##### Available data #####

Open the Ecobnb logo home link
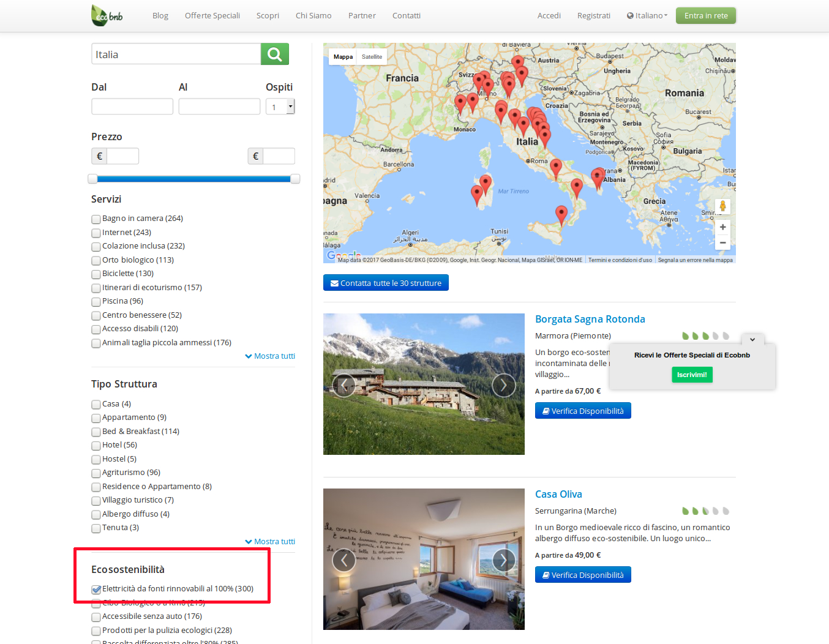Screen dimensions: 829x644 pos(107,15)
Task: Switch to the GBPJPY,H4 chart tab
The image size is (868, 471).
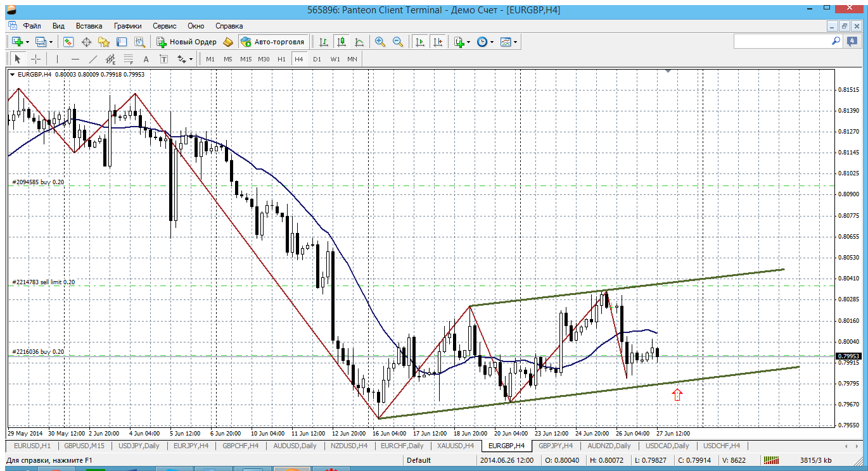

#####
##### Available data #####

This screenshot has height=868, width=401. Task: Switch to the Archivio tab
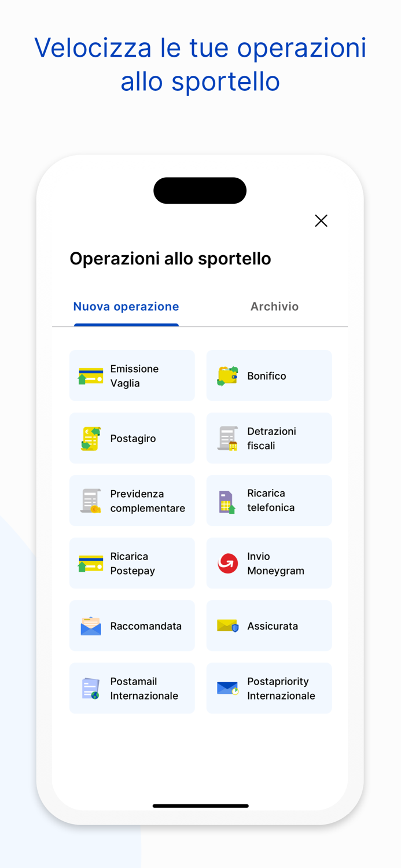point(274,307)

#####
##### Available data #####

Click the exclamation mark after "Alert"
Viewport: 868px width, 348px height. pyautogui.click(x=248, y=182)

#####

• **Your assignment**
Restate word for word the lines in the material above from the one with "Task: Switch to the GBPJPY,H4 chart tab" to the one with "The image size is (868, 471)."; both of those lines count, and nothing else does.

• **Response**
Task: Switch to the GBPJPY,H4 chart tab
The image size is (868, 471).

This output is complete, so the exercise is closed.